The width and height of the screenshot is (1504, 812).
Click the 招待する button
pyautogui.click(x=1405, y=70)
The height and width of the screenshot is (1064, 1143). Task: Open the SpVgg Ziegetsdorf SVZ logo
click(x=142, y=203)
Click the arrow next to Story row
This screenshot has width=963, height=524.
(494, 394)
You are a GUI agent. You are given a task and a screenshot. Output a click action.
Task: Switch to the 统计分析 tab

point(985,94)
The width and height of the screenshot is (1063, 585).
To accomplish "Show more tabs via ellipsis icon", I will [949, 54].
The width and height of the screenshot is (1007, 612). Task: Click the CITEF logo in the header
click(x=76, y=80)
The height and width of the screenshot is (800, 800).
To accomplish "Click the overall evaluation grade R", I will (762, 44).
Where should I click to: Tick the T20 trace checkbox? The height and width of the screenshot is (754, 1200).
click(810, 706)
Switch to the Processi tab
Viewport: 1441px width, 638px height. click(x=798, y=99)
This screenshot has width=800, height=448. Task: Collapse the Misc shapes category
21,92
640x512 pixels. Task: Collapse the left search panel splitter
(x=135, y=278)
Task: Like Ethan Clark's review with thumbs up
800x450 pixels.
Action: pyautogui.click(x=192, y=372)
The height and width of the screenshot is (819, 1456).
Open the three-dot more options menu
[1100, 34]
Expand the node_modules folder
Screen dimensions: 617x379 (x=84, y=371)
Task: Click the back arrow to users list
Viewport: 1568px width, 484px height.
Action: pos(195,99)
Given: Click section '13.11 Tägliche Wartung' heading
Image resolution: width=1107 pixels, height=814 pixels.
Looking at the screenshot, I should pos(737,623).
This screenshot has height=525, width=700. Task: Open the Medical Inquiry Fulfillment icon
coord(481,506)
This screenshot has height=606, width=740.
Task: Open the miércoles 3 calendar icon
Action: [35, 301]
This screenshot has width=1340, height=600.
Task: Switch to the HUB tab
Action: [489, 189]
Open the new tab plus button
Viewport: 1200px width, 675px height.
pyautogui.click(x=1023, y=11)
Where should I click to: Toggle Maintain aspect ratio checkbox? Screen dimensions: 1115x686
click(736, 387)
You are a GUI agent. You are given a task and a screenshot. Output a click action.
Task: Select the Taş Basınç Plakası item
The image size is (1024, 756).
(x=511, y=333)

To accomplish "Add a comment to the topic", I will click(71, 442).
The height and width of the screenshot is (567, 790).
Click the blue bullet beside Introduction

**Assignment**
Only the lines holding "will" are wanted, so copy each of them from the material.

**Response**
To accomplish "Show more tabs via ellipsis icon", I will [949, 54].
To accomplish "Click the overall evaluation grade R", I will (762, 44).
To accomplish "Add a comment to the topic", I will click(71, 442).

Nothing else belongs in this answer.